2 Questcor Pharmaceuticals, Inc. is a fully integrated specialty pharmaceutical company that serves the needs of the acute care and critical care hospital market with its proprietary products including Glofil(TM) 125 and Inulin for measuring renal GFR, Ethamolin(R) for sclerotherapy, and Pramidin(R) for diabetic gastroparesis. Questcor's late stage pipeline products are being developed to treat diabetic gastroparesis (stomach paralysis), delayed onset emesis (vomiting), congenital lactic acidosis (CLA), and various central nervous system disorders. As part of a strategy to develop its products globally, Questcor has entered into over 20 contractual relationships with public and private companies including CSC Pharmaceuticals HandelsGmbH of Vienna, Austria; Crinos Group of Como, Italy; Dainippon Pharmaceutical Co., Ltd., of Osaka, Japan; Rigel, Inc. of South San Francisco, CA; Shire Pharmaceuticals Group plc of Andover, UK; and Tularik of South San Francisco, CA. Questcor was created as a result of the merger, on November 17, 1999, of RiboGene, Inc. and Cypros Pharmaceutical Corp. Note: Except for the historical information contained herein, this press release contains forward-looking statements that involve risks and uncertainties.
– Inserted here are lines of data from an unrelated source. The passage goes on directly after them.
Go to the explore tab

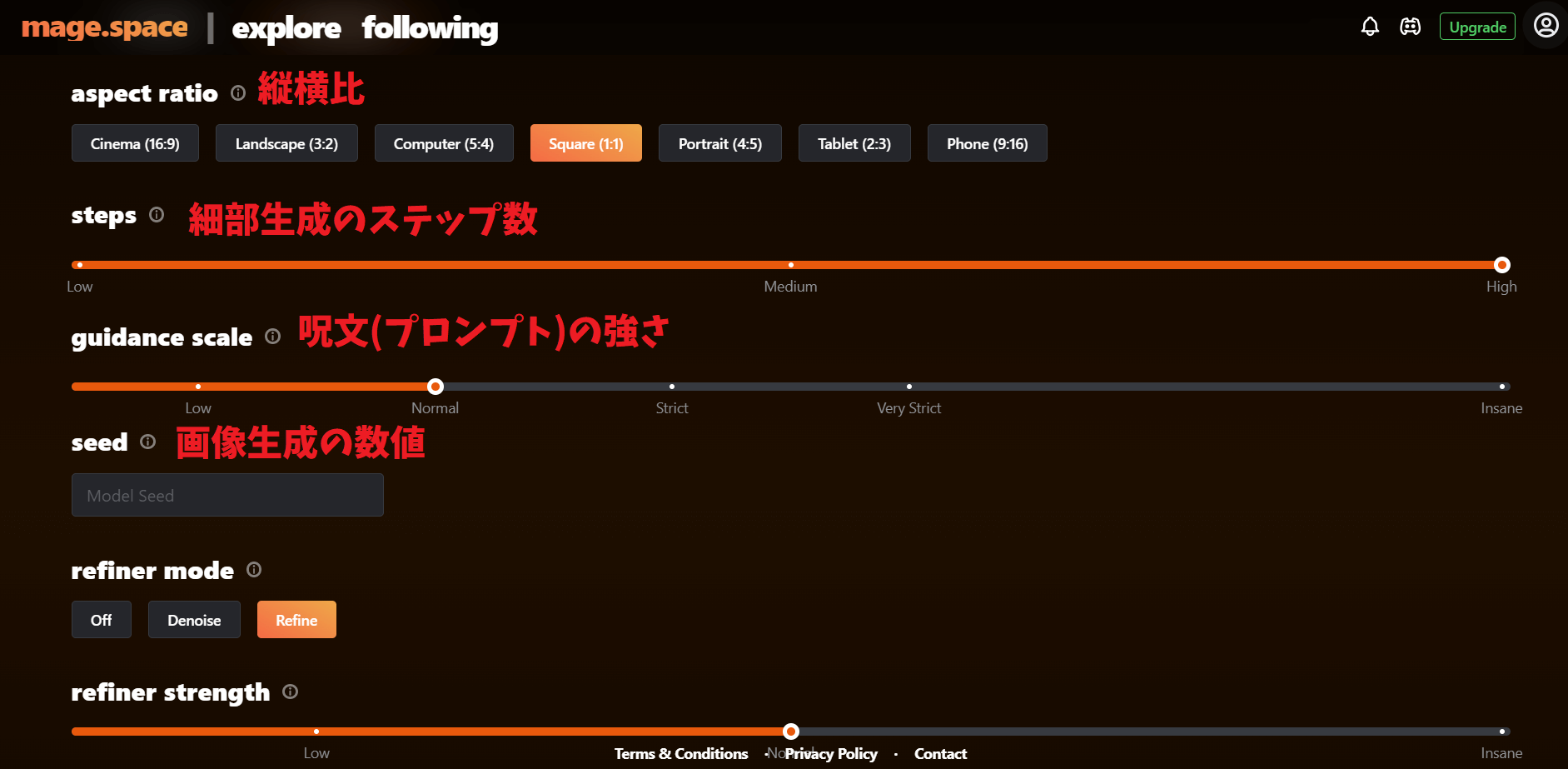tap(286, 28)
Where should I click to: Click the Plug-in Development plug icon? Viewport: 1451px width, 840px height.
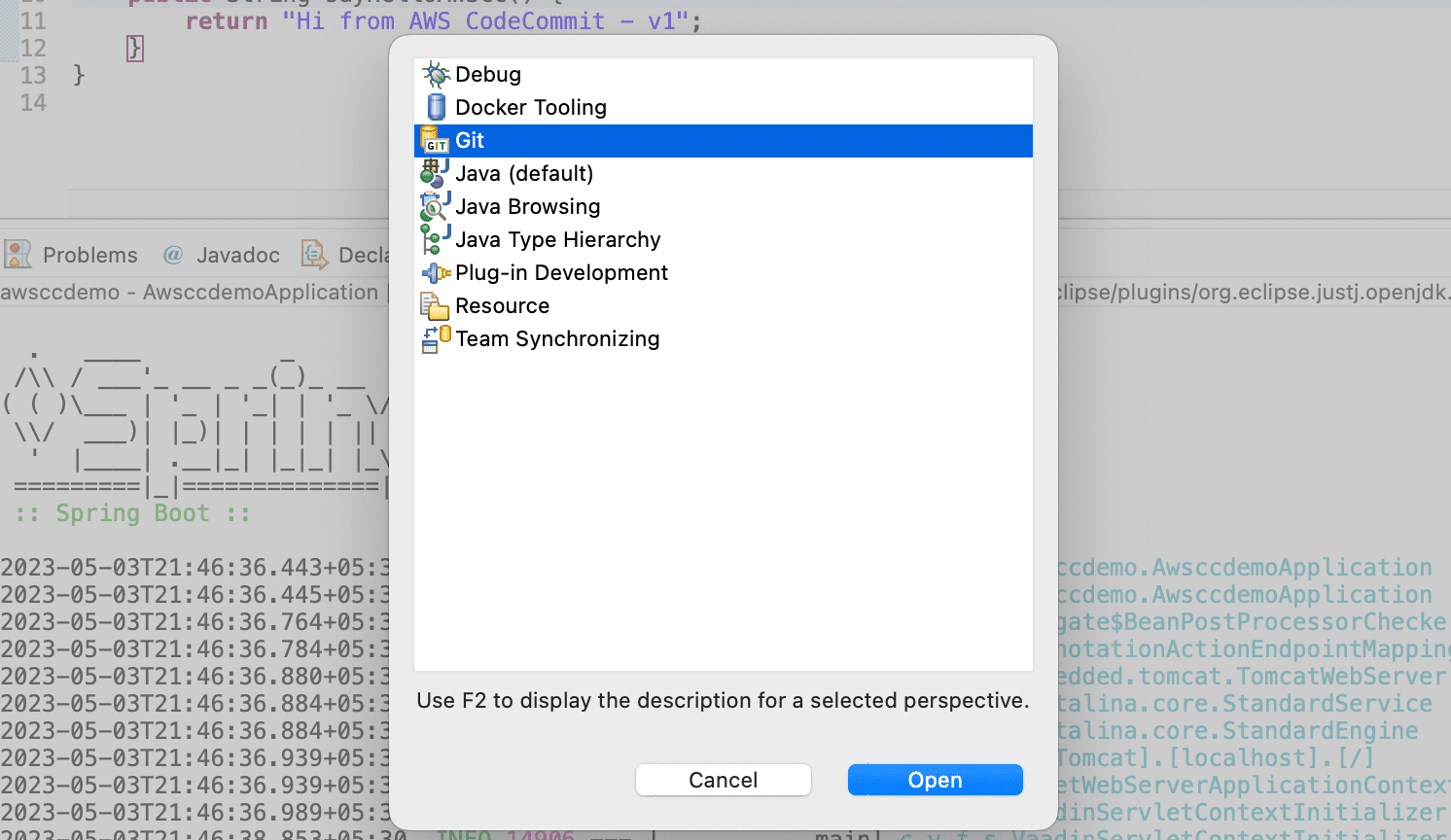coord(436,273)
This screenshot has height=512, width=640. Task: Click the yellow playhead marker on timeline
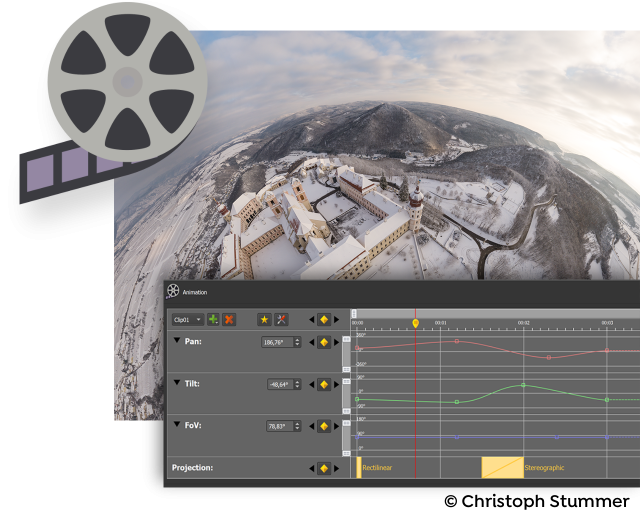(x=416, y=323)
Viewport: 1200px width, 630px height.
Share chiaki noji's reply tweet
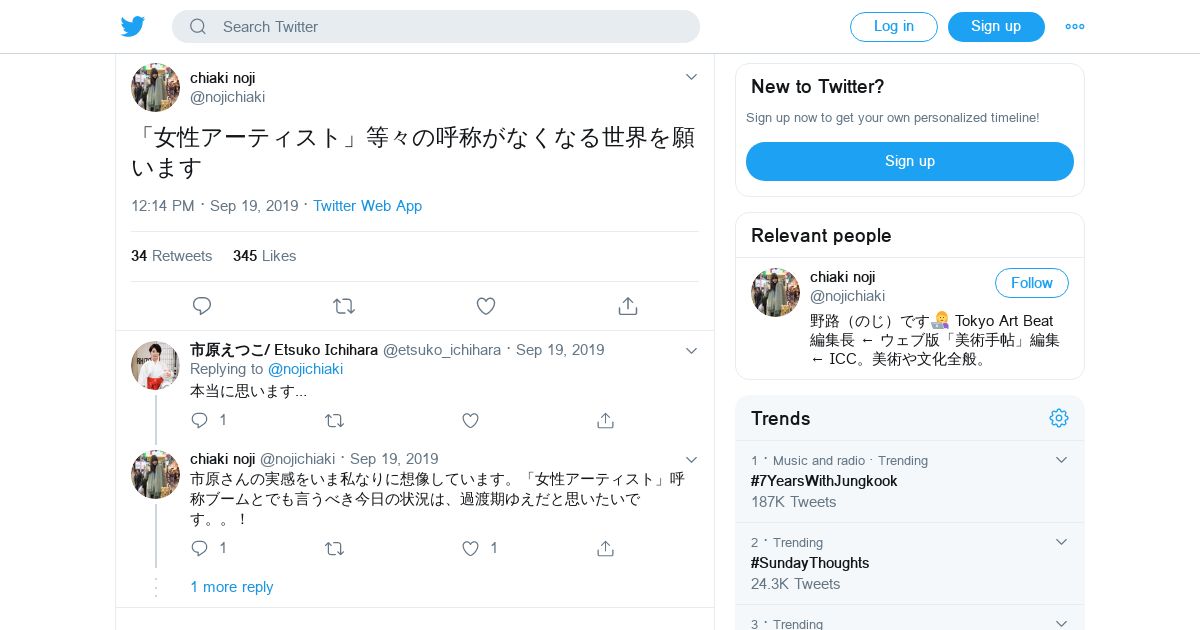[x=605, y=548]
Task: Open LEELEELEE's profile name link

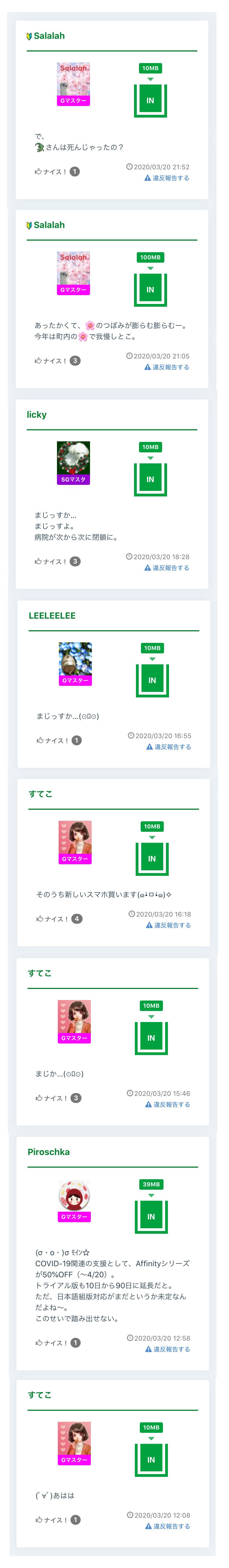Action: 52,615
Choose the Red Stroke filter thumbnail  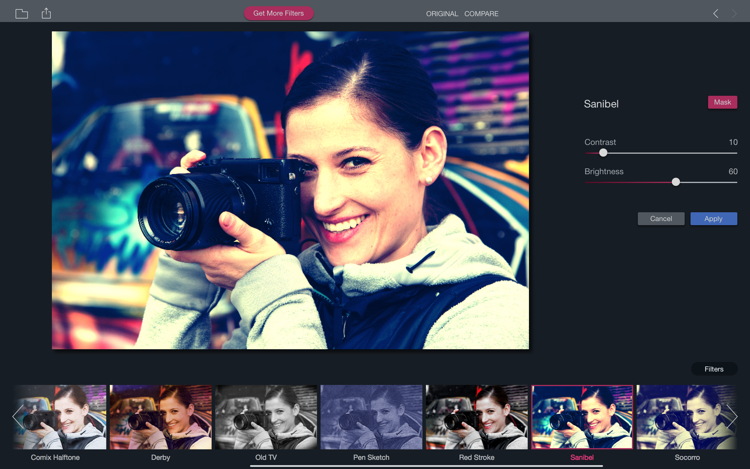tap(476, 416)
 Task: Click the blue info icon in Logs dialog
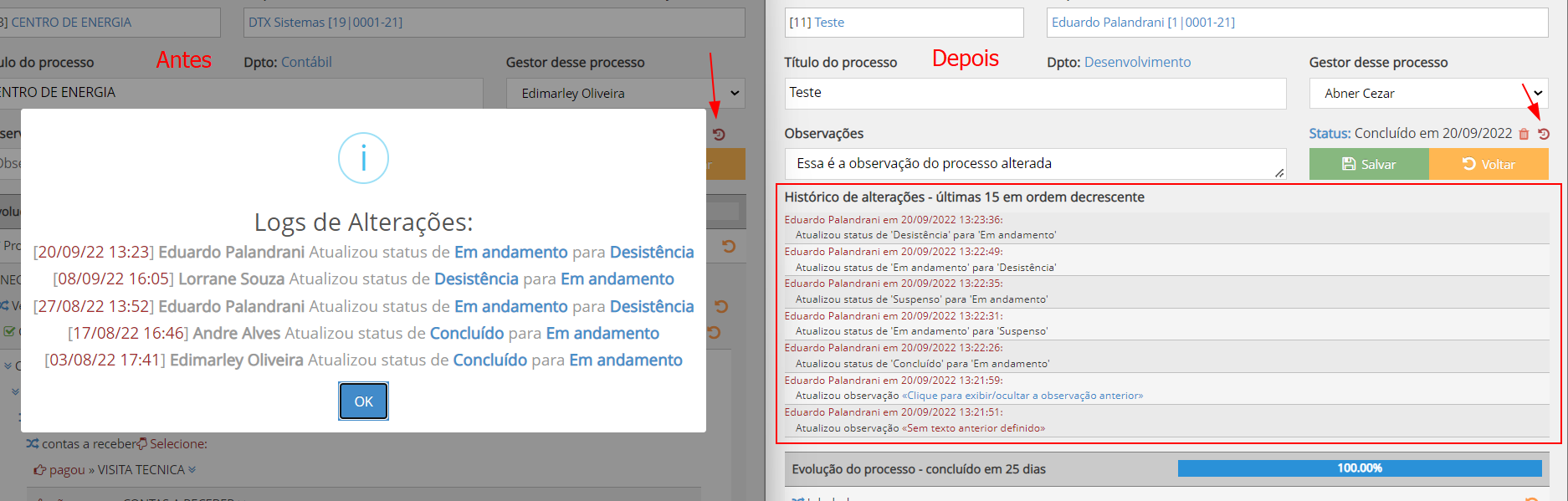coord(363,158)
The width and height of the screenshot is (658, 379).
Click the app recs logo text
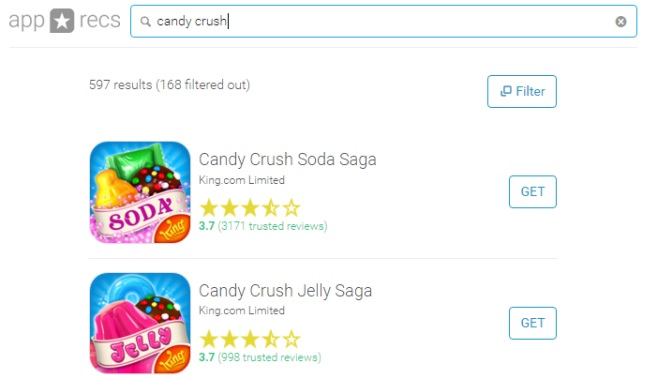pyautogui.click(x=65, y=21)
Such statements are subject to certain factors, which may cause the Company's results to differ. Factors that may cause such differences include, but are not limited to, the Company's need for additional funding, uncertainties regarding the company's intellectual property and other research, development, marketing and regulatory risks, and, the ability of the Company to implement its strategy and acquire products and, if acquired, to market them successfully as well as the risks discussed in Questcor's transition report on Form 10-K for the fiscal year ended December 31, 1999, the Risk Factor section of Cypros' Registration Statement on form S-4 (No. 333-87611), and the Company's quarterly reports on form 10-Q ended June 30, 2000 and September 30, 2000 respectively, and other documents filed with the Securities and Exchange Commission. The risk factors and other information contained in these documents should be considered in evaluating Questcor's prospects and future financial performance.